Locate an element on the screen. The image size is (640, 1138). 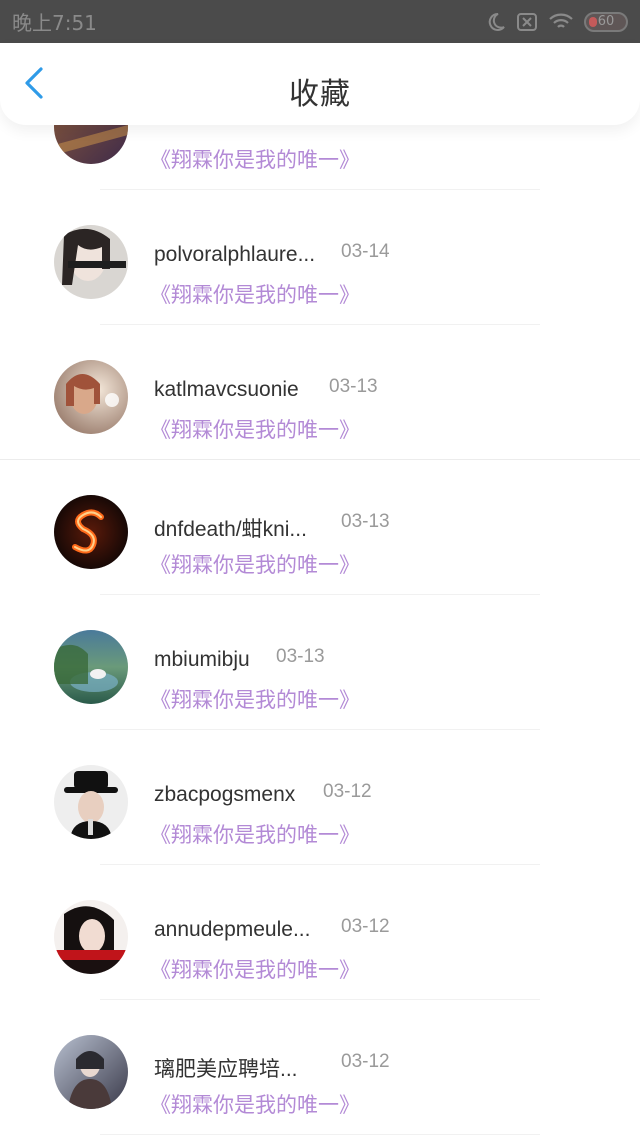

---

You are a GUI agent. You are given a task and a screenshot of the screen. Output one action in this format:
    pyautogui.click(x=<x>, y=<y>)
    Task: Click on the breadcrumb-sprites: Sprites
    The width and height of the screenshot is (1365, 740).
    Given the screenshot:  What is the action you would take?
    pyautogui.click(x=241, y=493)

• BRIEF
Reproduce, without any change, the records from the line with "You are a GUI" up to and including the line with "pyautogui.click(x=241, y=493)".

• YOUR RESPONSE
You are a GUI agent. You are given a task and a screenshot of the screen. Output one action in this format:
    pyautogui.click(x=<x>, y=<y>)
    Task: Click on the breadcrumb-sprites: Sprites
    The width and height of the screenshot is (1365, 740).
    Given the screenshot:  What is the action you would take?
    pyautogui.click(x=241, y=493)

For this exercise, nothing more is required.